◆ INPUT DATA

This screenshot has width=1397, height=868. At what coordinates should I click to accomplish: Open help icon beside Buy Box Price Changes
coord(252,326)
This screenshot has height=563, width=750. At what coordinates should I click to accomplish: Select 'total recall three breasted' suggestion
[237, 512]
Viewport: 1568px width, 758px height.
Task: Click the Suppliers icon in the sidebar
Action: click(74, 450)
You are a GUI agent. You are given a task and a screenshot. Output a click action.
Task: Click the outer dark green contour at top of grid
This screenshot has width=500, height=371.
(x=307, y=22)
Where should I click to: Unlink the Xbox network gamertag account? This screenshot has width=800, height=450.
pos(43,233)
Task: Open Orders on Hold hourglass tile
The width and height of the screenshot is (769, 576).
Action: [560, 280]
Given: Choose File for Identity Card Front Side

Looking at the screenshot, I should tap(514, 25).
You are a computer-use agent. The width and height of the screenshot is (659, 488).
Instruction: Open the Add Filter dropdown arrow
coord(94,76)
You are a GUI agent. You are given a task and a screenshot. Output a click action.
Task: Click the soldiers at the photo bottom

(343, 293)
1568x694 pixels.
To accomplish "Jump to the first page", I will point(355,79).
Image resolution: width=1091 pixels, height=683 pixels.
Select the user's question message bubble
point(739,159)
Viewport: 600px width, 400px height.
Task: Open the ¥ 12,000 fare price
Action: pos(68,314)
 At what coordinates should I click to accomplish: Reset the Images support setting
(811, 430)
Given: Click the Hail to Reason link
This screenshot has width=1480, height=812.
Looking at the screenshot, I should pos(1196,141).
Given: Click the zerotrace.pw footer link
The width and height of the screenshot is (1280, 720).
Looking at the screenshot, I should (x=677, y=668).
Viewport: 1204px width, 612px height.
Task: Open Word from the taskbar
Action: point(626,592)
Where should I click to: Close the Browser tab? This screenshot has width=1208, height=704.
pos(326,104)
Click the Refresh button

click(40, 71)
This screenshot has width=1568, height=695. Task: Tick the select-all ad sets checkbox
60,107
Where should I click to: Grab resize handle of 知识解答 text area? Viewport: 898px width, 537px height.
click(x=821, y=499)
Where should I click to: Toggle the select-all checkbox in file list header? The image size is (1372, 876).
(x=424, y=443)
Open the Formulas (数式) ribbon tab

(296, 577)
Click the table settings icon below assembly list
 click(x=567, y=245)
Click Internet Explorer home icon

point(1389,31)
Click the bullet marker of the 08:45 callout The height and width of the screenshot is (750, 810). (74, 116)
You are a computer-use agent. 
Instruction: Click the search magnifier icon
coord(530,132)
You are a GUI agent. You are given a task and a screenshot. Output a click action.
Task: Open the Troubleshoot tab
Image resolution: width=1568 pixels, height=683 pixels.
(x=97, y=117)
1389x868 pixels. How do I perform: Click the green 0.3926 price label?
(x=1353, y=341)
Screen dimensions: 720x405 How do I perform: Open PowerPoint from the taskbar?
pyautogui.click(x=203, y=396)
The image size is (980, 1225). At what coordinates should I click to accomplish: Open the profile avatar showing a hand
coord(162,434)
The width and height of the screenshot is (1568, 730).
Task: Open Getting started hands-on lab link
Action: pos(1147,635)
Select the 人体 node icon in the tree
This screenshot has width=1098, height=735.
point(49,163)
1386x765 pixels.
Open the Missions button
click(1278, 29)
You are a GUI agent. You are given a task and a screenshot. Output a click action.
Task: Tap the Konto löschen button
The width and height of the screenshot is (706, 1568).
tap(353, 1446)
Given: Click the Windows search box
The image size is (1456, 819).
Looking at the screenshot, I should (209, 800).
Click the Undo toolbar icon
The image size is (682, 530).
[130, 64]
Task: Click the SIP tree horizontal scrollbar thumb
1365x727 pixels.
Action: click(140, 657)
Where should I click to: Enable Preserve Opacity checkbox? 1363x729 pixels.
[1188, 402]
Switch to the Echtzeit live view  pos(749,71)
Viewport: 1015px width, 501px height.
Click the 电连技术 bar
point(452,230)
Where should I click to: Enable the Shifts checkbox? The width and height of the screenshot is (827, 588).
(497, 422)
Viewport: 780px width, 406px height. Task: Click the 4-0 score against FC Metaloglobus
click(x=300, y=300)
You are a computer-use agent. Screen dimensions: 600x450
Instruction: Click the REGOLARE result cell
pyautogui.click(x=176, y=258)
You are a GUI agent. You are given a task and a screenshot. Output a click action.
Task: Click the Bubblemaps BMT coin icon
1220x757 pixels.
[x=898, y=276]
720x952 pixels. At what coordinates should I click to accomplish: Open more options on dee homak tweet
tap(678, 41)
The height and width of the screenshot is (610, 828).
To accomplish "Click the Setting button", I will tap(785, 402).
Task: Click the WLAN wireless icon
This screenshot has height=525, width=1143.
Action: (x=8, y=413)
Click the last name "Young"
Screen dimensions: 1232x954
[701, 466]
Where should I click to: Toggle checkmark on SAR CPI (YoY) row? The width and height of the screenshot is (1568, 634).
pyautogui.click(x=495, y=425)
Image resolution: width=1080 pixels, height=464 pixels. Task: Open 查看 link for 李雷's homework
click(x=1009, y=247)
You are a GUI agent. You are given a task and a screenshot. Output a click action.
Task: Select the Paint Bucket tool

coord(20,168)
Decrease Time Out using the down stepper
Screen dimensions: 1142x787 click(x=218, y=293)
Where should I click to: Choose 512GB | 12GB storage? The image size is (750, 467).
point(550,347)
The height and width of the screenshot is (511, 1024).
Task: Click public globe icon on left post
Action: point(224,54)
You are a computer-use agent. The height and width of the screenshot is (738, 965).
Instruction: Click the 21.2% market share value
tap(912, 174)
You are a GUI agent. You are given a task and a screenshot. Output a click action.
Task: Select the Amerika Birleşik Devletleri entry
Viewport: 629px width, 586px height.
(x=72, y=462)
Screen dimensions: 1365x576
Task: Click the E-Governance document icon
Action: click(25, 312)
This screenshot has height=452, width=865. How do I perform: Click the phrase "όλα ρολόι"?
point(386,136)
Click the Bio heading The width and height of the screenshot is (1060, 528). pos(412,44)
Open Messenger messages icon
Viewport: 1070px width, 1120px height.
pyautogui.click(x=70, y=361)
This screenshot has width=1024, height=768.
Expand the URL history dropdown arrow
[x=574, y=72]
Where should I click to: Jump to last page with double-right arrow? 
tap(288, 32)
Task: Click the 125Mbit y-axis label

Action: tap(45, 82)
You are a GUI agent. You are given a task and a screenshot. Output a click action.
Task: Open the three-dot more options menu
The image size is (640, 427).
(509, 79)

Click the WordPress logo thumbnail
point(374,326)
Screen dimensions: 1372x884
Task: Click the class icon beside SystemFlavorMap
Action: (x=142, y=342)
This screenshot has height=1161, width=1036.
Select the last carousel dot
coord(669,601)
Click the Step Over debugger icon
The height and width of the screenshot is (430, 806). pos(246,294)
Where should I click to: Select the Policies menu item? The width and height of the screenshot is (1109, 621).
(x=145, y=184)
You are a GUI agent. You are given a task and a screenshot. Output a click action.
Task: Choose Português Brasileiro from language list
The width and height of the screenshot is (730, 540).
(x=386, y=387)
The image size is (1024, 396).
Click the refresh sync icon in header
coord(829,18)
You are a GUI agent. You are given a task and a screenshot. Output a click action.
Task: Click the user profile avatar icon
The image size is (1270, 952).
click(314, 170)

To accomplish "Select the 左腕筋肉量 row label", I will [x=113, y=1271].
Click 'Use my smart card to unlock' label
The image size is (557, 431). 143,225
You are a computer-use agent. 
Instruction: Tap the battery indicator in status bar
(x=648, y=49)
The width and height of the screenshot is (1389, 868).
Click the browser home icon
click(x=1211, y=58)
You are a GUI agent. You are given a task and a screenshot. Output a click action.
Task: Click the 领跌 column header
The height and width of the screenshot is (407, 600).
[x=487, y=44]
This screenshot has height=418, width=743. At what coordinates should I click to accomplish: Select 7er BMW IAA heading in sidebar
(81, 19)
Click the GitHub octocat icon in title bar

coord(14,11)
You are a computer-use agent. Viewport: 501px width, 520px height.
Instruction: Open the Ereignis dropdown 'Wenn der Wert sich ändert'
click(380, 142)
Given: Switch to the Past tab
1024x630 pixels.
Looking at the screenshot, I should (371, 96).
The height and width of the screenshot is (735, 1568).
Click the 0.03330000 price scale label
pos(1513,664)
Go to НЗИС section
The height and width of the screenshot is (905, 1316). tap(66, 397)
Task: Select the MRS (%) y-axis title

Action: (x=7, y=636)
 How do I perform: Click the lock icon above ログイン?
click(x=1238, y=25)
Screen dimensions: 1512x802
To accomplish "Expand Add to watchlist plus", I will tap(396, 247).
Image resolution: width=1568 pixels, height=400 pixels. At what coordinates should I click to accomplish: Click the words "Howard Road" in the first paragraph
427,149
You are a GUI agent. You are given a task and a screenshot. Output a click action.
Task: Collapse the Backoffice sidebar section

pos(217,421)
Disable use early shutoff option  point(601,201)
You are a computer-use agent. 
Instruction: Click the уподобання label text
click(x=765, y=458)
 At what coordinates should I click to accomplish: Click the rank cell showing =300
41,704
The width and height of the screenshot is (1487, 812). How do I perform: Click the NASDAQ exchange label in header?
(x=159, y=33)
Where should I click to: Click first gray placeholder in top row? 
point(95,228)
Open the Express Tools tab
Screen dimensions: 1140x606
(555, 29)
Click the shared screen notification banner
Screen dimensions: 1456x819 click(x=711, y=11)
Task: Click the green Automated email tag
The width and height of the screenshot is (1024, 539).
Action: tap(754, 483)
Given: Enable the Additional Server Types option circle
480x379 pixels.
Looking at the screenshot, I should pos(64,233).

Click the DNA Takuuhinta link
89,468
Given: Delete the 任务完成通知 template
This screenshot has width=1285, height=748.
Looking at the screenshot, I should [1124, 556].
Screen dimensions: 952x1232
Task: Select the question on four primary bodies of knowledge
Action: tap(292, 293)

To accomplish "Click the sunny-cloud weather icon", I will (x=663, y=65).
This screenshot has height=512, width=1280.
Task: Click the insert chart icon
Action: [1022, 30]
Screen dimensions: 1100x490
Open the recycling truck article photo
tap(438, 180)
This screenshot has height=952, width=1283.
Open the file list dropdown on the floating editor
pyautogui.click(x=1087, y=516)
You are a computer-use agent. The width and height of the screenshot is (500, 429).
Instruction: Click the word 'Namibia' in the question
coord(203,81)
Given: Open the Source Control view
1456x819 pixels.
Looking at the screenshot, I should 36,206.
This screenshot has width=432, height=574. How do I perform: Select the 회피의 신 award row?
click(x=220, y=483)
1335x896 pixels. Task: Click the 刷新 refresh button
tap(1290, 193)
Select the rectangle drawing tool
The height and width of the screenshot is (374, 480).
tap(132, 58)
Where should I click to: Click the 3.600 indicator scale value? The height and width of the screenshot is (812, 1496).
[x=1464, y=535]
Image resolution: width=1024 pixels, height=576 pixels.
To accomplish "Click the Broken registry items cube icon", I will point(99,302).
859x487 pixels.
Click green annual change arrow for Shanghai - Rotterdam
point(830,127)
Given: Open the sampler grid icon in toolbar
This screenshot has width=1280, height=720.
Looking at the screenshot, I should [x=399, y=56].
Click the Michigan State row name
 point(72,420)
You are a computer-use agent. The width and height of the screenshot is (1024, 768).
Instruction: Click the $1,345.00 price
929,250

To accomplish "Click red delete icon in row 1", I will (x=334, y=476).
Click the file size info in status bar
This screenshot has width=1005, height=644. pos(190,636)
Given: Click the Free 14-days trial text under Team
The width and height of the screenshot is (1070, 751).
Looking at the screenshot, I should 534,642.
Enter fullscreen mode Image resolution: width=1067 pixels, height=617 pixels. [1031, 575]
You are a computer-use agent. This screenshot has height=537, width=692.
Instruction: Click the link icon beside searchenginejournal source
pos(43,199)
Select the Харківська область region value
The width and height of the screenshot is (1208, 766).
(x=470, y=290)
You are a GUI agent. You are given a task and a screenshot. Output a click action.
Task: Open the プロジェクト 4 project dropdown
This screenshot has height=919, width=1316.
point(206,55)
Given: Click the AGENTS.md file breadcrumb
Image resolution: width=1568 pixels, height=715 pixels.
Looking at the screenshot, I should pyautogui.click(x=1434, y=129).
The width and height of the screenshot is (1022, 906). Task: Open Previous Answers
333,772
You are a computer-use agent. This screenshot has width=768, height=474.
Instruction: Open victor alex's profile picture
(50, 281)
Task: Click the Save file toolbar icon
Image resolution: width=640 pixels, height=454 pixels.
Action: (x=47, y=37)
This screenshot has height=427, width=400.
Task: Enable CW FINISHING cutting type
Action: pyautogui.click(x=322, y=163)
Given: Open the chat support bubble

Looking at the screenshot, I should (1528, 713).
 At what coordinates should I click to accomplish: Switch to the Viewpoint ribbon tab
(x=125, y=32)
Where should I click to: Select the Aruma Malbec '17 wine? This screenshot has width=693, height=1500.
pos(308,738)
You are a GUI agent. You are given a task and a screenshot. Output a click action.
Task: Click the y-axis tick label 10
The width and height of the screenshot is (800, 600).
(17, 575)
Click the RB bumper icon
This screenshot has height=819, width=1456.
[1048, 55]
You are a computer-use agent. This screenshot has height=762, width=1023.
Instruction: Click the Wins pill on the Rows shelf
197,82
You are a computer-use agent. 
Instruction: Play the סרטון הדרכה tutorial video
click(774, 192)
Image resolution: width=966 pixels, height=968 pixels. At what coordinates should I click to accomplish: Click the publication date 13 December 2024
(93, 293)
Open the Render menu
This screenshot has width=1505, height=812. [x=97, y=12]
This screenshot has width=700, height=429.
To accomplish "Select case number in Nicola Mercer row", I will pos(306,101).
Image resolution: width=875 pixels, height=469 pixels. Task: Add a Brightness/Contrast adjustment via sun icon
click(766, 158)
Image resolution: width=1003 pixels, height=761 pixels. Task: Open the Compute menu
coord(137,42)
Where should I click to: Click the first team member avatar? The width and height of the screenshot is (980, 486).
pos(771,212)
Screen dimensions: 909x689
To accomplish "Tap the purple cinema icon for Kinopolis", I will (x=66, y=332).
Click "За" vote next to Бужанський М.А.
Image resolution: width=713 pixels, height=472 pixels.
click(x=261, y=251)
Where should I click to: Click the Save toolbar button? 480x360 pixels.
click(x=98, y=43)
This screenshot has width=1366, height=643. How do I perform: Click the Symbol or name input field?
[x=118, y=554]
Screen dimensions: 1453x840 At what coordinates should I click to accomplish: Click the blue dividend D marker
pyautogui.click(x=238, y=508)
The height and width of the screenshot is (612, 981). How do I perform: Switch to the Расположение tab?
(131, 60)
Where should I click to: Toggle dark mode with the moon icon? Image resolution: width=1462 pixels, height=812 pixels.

◆ GIVEN INSTRUCTION
Please lay out the material as a Markdown table, starting with the line that contains "Where should I click to: Click the 3.600" and going on through the line that contains "This screenshot has width=1005, height=644.". Use the columns No. and Line, number each row, and skip blank lines.

◆ REPLY TO THE EXERCISE
| No. | Line |
|---|---|
| 1 | Where should I click to: Click the 3.600 indicator scale value? The height and width of the screenshot is (812, 1496). |
| 2 | [x=1464, y=535] |
| 3 | Image resolution: width=1024 pixels, height=576 pixels. |
| 4 | To accomplish "Click the Broken registry items cube icon", I will point(99,302). |
| 5 | 859x487 pixels. |
| 6 | Click green annual change arrow for Shanghai - Rotterdam |
| 7 | point(830,127) |
| 8 | Given: Open the sampler grid icon in toolbar |
| 9 | This screenshot has width=1280, height=720. |
| 10 | Looking at the screenshot, I should [x=399, y=56]. |
| 11 | Click the Michigan State row name |
| 12 |  point(72,420) |
| 13 | You are a computer-use agent. The width and height of the screenshot is (1024, 768). |
| 14 | Instruction: Click the $1,345.00 price |
| 15 | 929,250 |
| 16 | To accomplish "Click red delete icon in row 1", I will (x=334, y=476). |
| 17 | Click the file size info in status bar |
| 18 | This screenshot has width=1005, height=644. pos(190,636) |